Panel 1: Still in the same apartment where the interview is taking place, but Eliza is now on tiptoes taking a heavy book down from a a high shelf.

Unseen interviewer (1): Seriously, aren’t you afraid?

Translation (1): Seriamente, non ha paura?

Eliza (2): I have something to make the fear go away. Have you heard of the Roman poet Lucretius?

Translation (2): Ho qualcosa che fa sparire la paura. Ha sentito parlare del poeta romano Lucrezio?

Panel 2: Close-up around some text, the following lines from Lucretius’s De rerum natura, set in a very old typeface or (better if possible) as medieval manuscript: “respice item quam nil ad nos ante acta vetustas/temporis aeterni fuerit, quam nascimur ante./hoc igitur speculum nobis natura futuri/temporis exponit post mortem denique nostram.

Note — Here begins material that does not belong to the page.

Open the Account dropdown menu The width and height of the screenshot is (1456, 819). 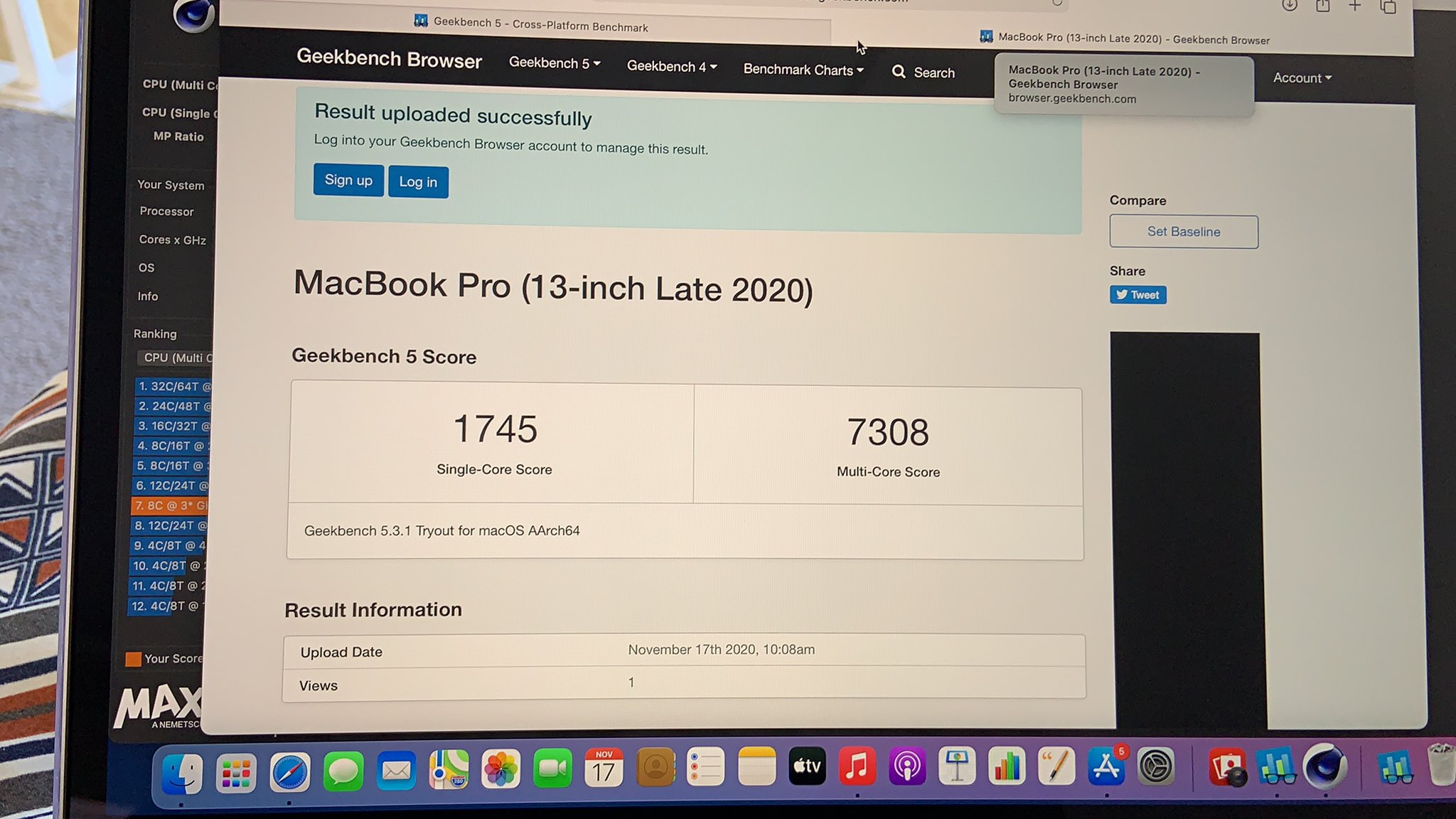(x=1302, y=78)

CAPTION – ELIZA NARRATING (3): He explains that we didn’t exist for an eternity before being born, and that wasn’t bad. So why should it be bad once we stop existing?

Translation (3): Spiega che non esistevamo per un’eternità prima di nascere, e non era un male. Quindi perché dovrebbe essere un male quando smettiamo di esistere?

Panel 3: Eliza, now sitting cross-legged in her big wicker chair. She has the large book she brought down in Panel 1 resting open on her lap. She’s pointing down at something on a page.

Unseen interviewer (4): And you buy that?

Comment (4): “And you buy that?” is an idiom in American English, the literal meaning of which is “Do you really believe that?”

Translation (4): E lei ci crede?

Eliza (5): It’s what David Hume told James Boswell as Hume was wasting away, about to die. But Hume was calm and even told jokes.

Translation (5): È quello che David Hume disse a James Boswell mentre Hume stava svanendo, quand’era vicino alla morte. Ma Hume era calmo e raccontava anche barzellette.

Panel 4: Eliza looking down at the page of the book open on her lap, reading.

Eliza (6): From Boswell’s account: “I asked him if the thought of annihilation never gave him any uneasiness. He said not the least; no more than the thought that he had not been, as Lucretius observes.”

Comment (6): Eliza is quoting from a real literary work, James Bosewell’s Life of Johnson. If there is a public domain version of the Life in your target language, you are encouraged to substitute its text for your own translation.

Translation (6): Dal resoconto di Boswell: “Gli chiesi se il pensiero dell’annientamento non gli dava alcun ansia, mi rispose né più né meno più del pensiero di non essere mai esistito, come osserva Lucrezio.